Ella iba caminando por el asfalto mientras inspeccionaba a los señores vestidos de plateado, estos estaban parados a los extremos de las aceras, todos tenían una joroba y la cabeza les brillaba como las bombillas que colgaban del cielo. A lo lejos se podía distinguir el mar, ella se fue acercando poco a poco, y se sentó en un banco que estaba en frente de la arena, si te fijabas mucho podías llegar a ver las ovejas que movían el la cima de la ola. Al mirar un poco más atrás y más arriba el azul del cielo se mezclaba con mermelada de mandarina y de fresa. Todo se veía calmado, relajado, no había nada que pareciese inquieto, nervioso. El cielo ya se había comido toda la mermelada, y solo quedaba un azul que había oscurecido como el guacamole que dejas fuera de la nevera.
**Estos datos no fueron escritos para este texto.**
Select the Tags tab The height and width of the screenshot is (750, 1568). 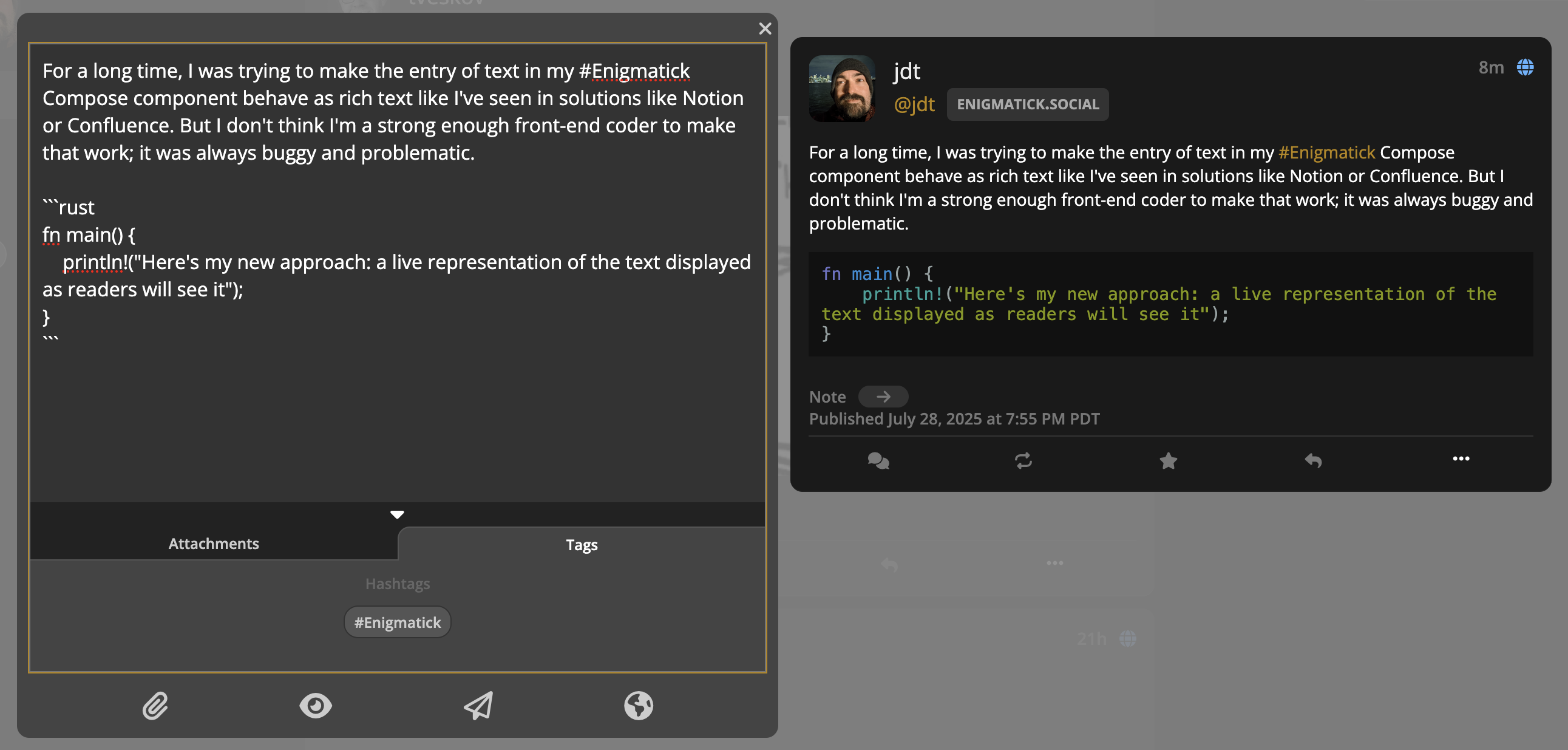pos(582,544)
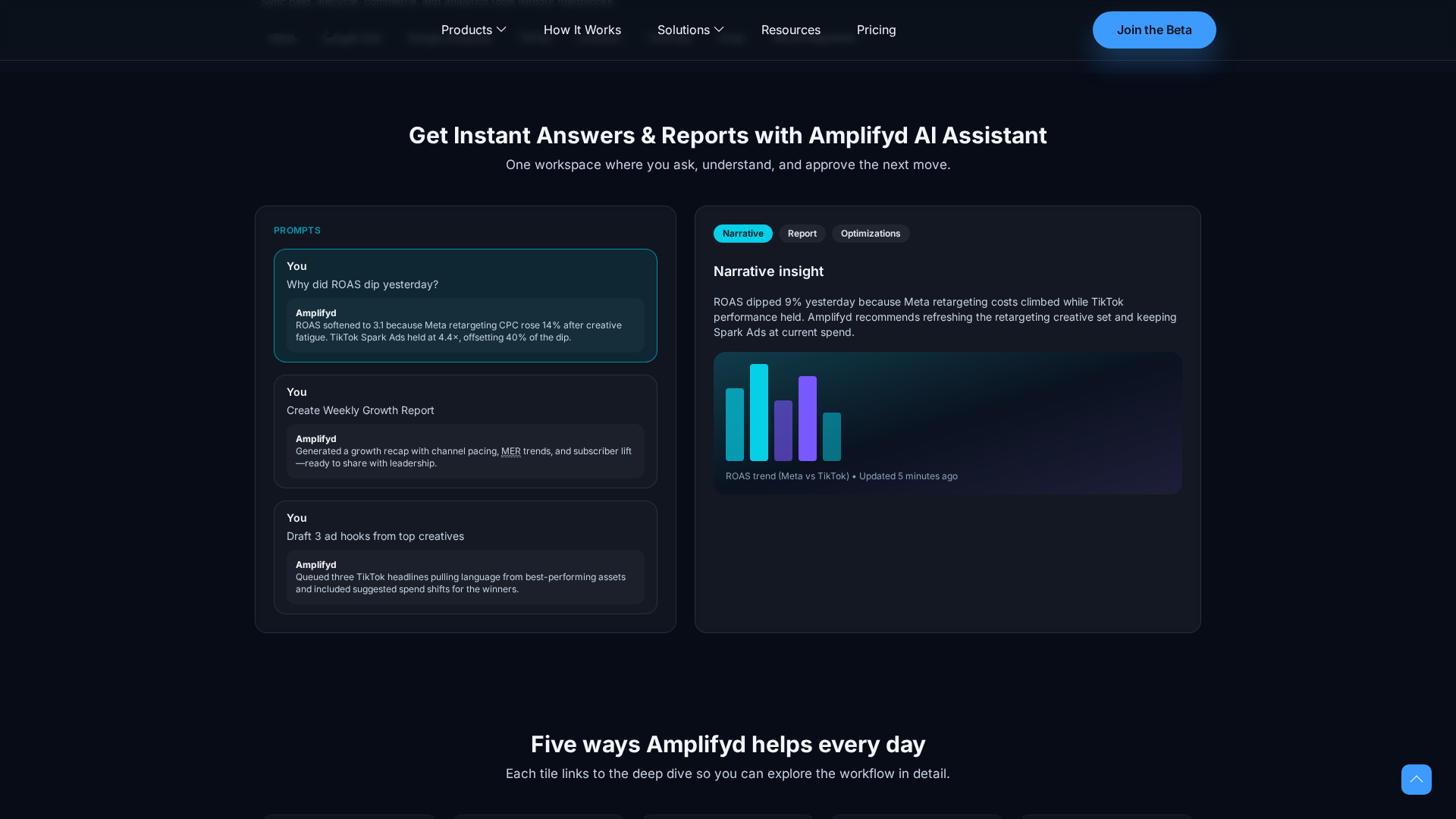
Task: Select Pricing in the navigation bar
Action: 876,30
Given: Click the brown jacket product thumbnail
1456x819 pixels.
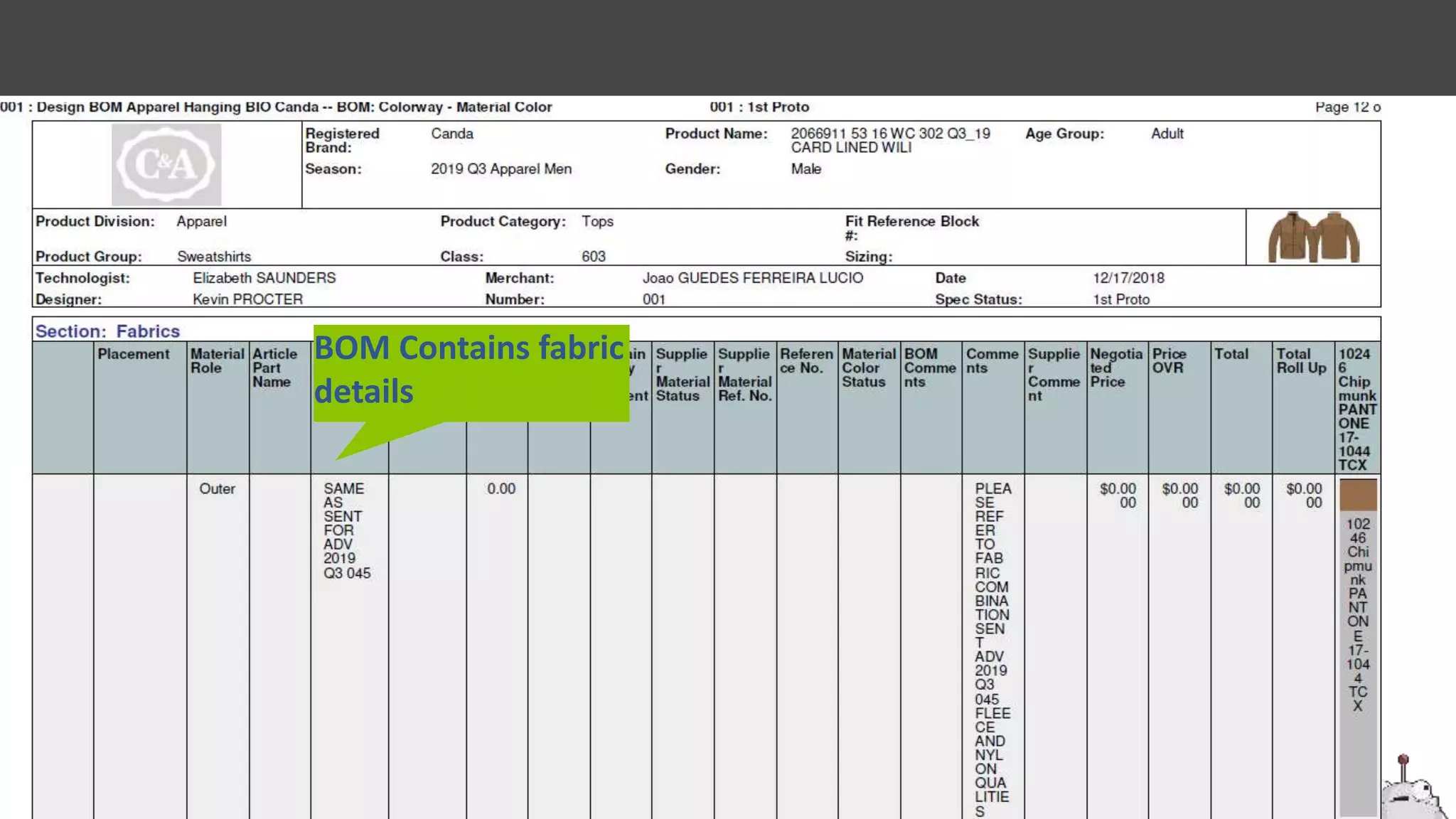Looking at the screenshot, I should pyautogui.click(x=1313, y=237).
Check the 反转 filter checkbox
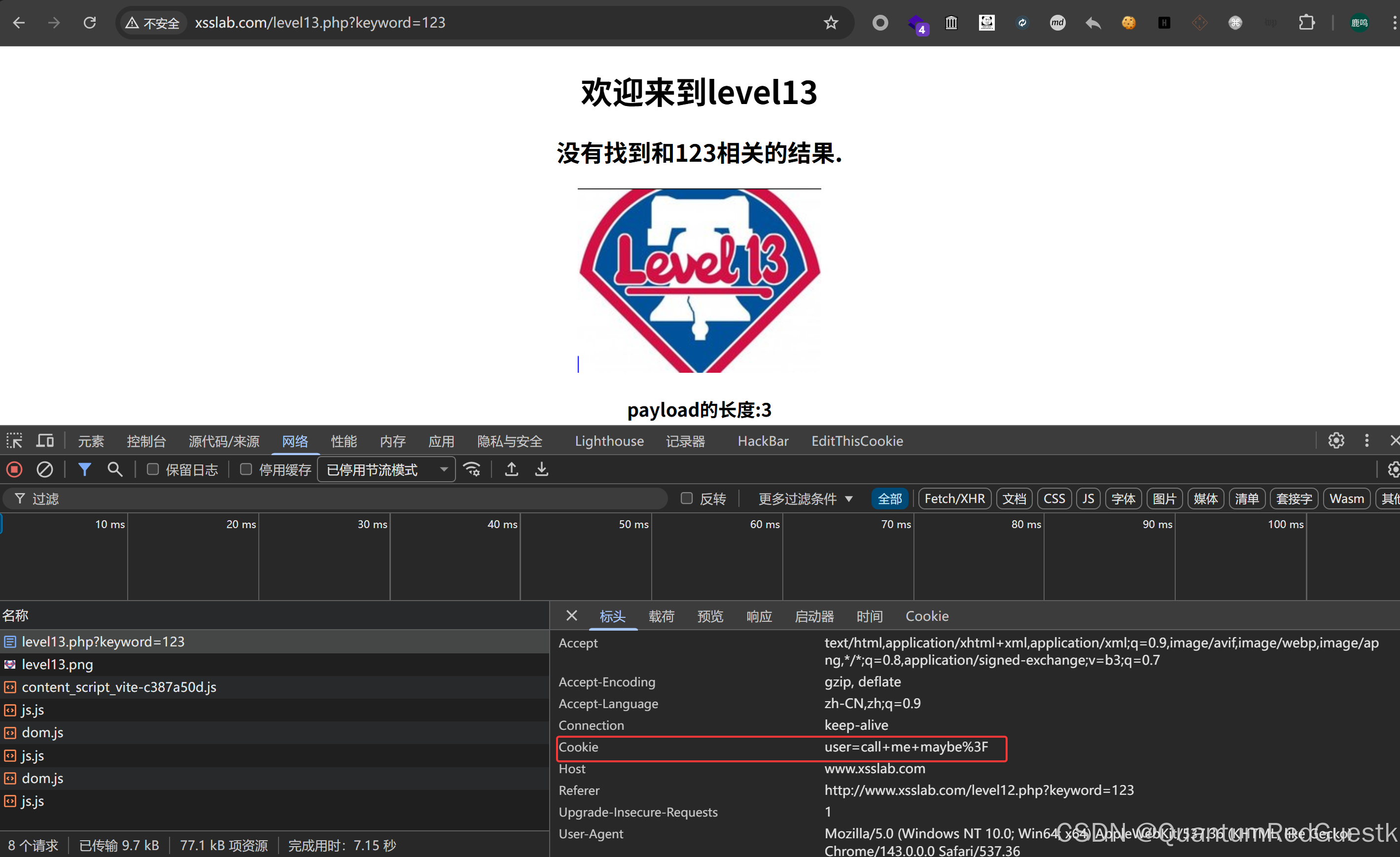 pos(686,499)
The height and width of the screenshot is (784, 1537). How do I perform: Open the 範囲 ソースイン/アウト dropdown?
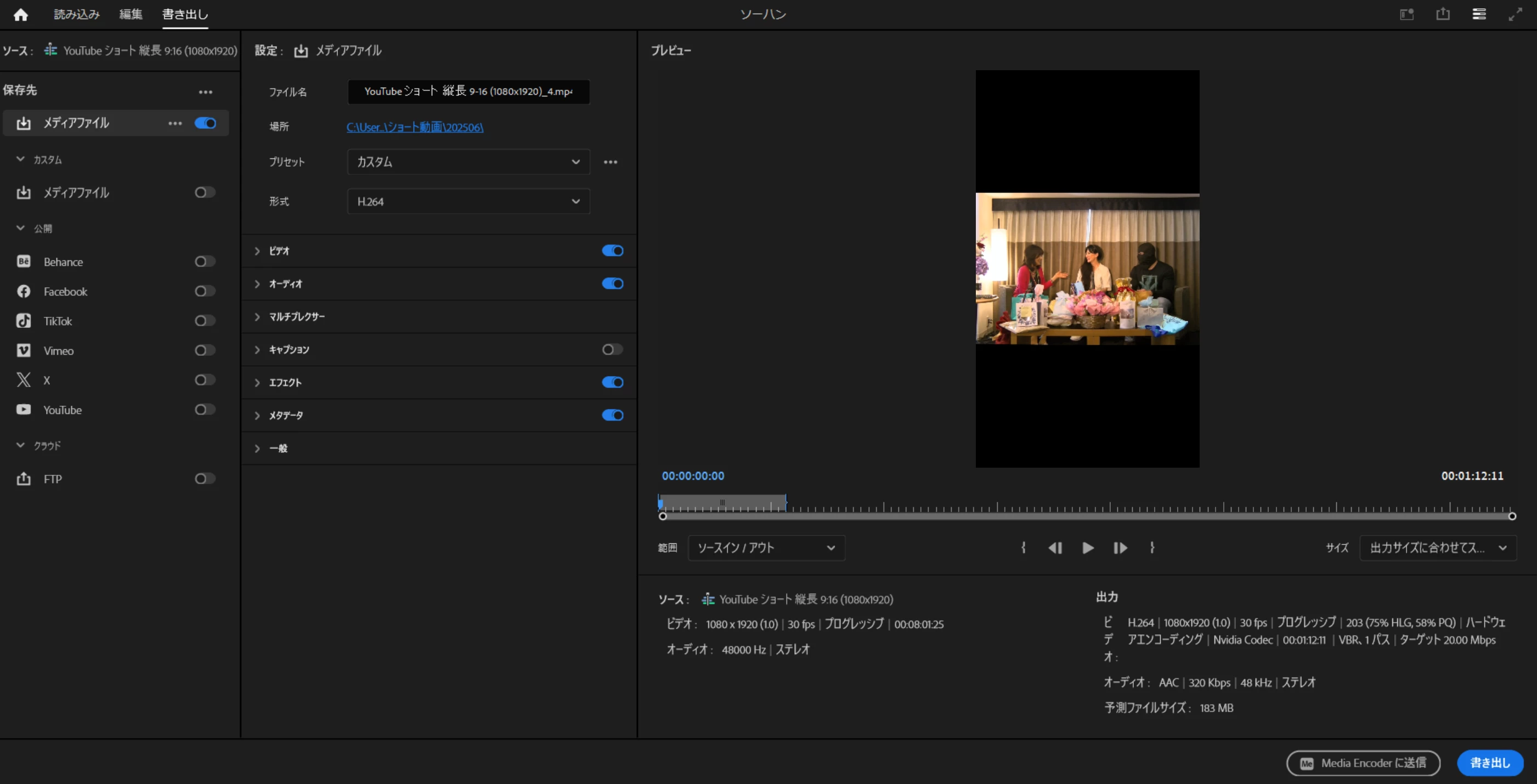[766, 548]
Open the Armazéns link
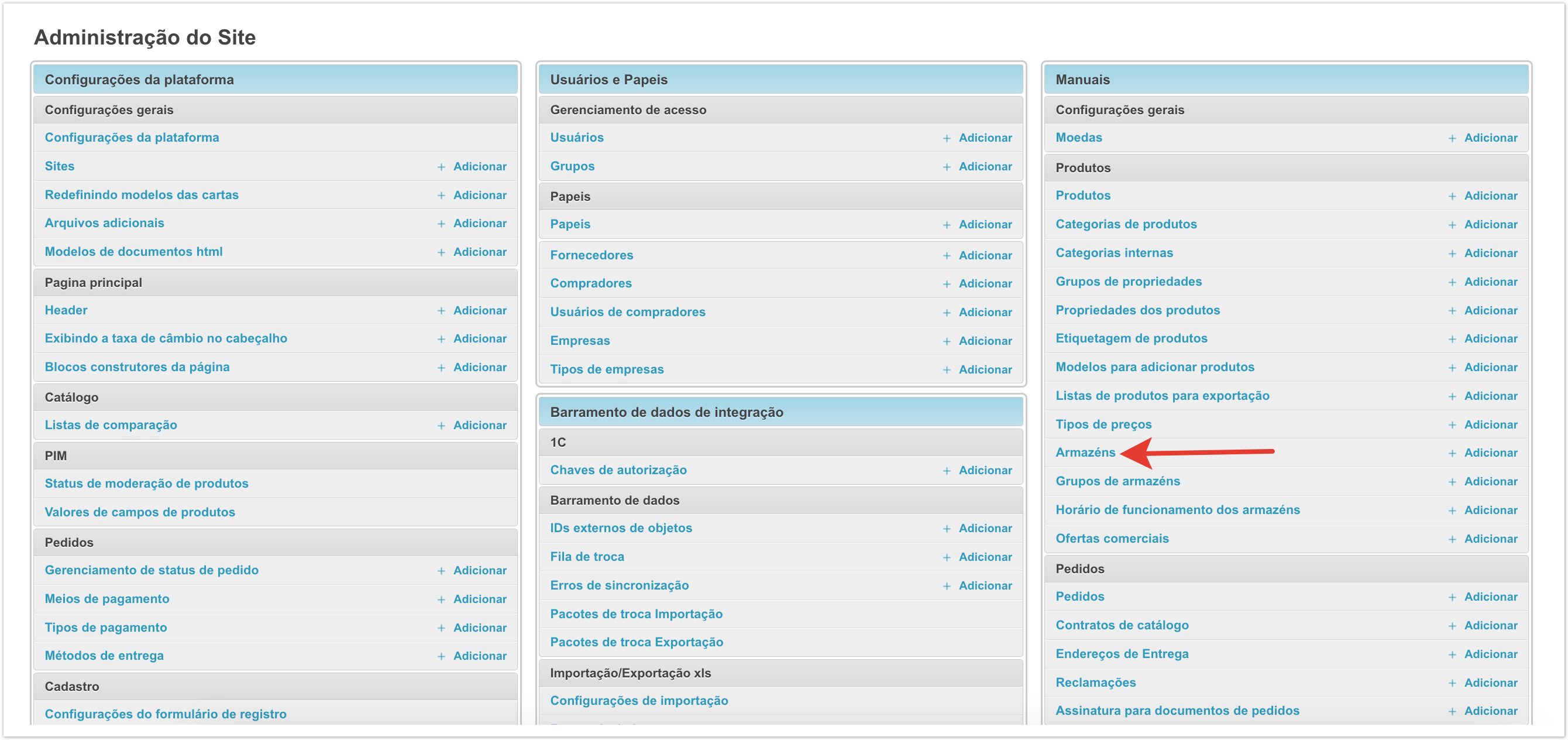This screenshot has height=740, width=1568. point(1085,453)
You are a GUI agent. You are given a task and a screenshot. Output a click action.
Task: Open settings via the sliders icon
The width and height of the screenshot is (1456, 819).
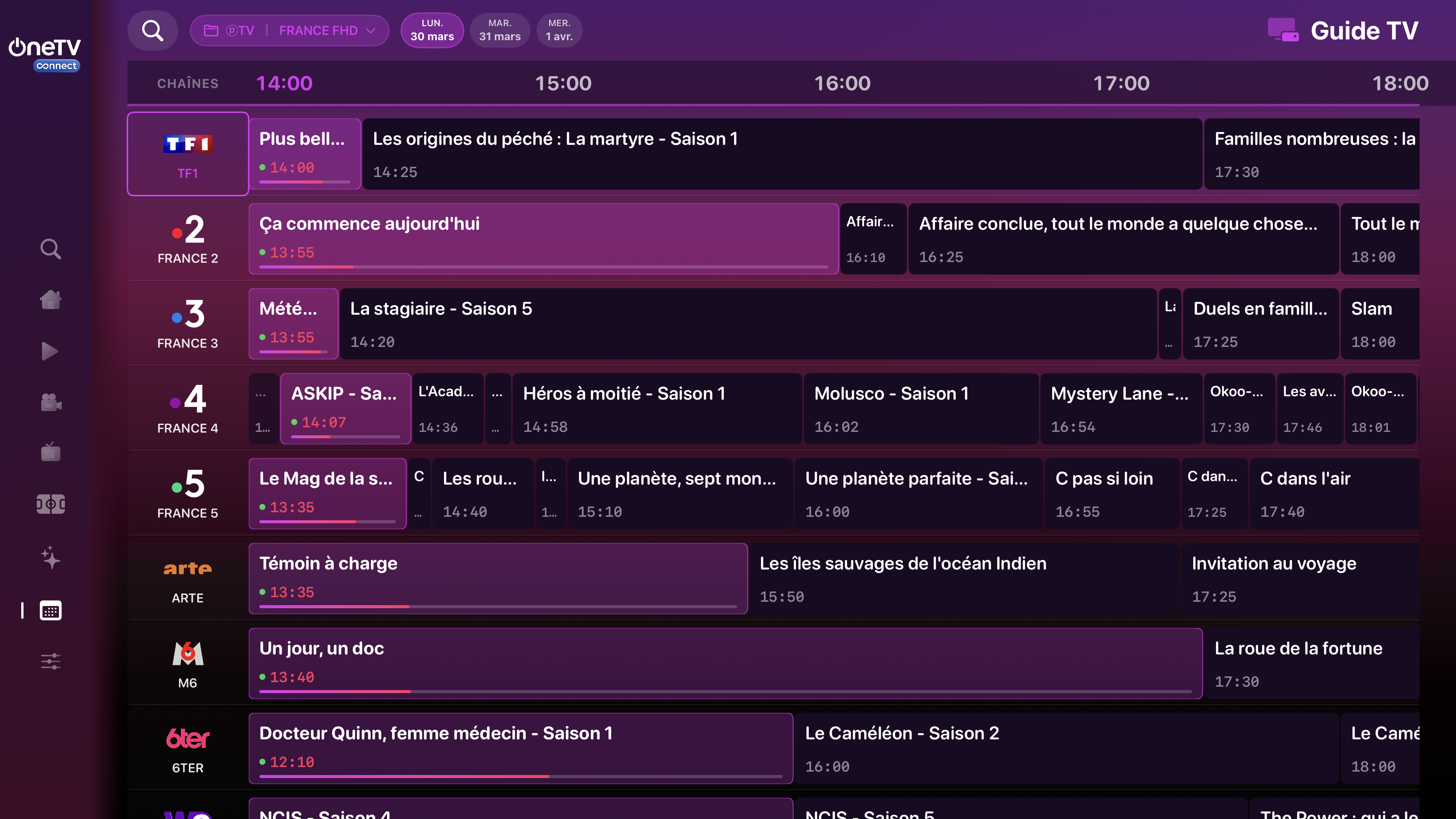[50, 661]
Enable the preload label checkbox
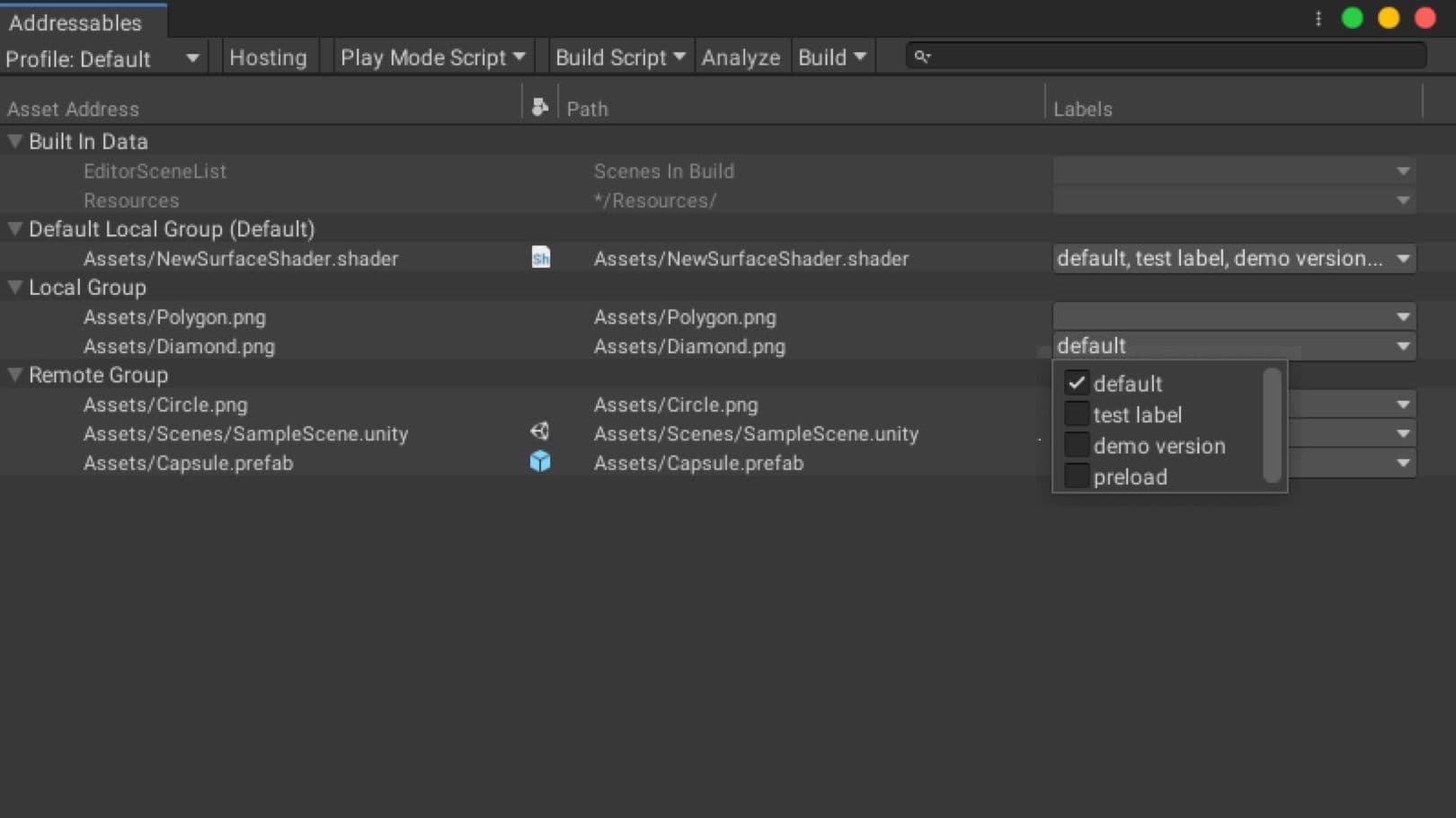 [x=1076, y=476]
Ella comenzaba a tener frío, y sentía como trocitos de hielo acariciaban su piel nevada. La ropa comenzaba a sentirse más pequeña y se dio cuenta de que ya había estado suficiente tiempo sentada en esos trozos de árbol, así que decidió volver a casa, fue caminando hasta que se dio cuenta de que se encontraba en un laberinto de manzanas, ,manzanas enormes, manzanas con ventanas y puertas. Después de mucho esfuerzo llego a su manzana, una verde y bastantante pequeña, cuando fue a tocar el pomo de la puerta, de repente la manzana se convirtió en un edificio de dos pisos de color verde pastel. Ella metió la llave en la cerradura y giró, empujó la puerta con la poca fuerza que le quedaba y caminó hasta las escaleras, que parecía que querían llevarla hasta el cielo, pero no era así, porque había un final; una planta con cuatro entradas. Ella se sentó en el suelo exhausta en el suelo, intentando descubrir cuál era la suya, esas grandes tablas de madera tenían un solo ojo, un ojo de cristal, un ojo sin pupila, todos ellos la miraban a ella, todos menos uno, era como si no quería que ella entrara, como si intentara no llamar su atención para que no fuese ha abrirla, pero ella decidió probar haber si conseguía abrirla, cuando lo consiguió pego un grito tan fuerte que igualó el quejido que soltó la puerta al ser abierta.
Cuando entro al piso no se oía nada, ni los susurros de la nevera, nada. Mientras iba adentrándose ella se iba quitando los zapatos con muy poca elegancia, en el momento en el que llegó a la sala de estar se encontró con un niño que debía de tener seis años, y una niña de unos once años, eran sus hijos. La niña se despertó justo cuando su madre entraba en la cocina, esta se tambaleaba, le contaba caminar y no cerrar los ojos, pero su hija no se alarmó, como habría hecho cualquier chica de su edad, en vez de eso fue la cocina llenó un vaso de agua y peló un plátano para dárselo a su madre que yacía tumbada en el suelo. Con sumo cuidado la despertó le dio de beber y de comer. Con toda la fuerza que tenía la niña, intentó medio cojer medio arrastrar a su madre, hasta que llegó a la cama de matrimonio vacía.
Cuando acabó de acostarla fua a buscar el bolso que había traído a lo que ella llamaba madre, rebusco por dentro hasta que encontró la pastillas y una botella de alcohol vacía, fue a tirar a la basura las dos cosas, pero suponía que debía de haber bebido y tomado más de lo que ella había encontrado. De camino al cuarto cogió a su hermano en brazos y le dio un beso en la cabeza, lo llevó hasta la cama donde estaba su madre y se tumbaron al lado de ella, la hija suspiro suplicando que aquel cielo hecho de mermelada se llevara a su madre como se llevó a su padre también.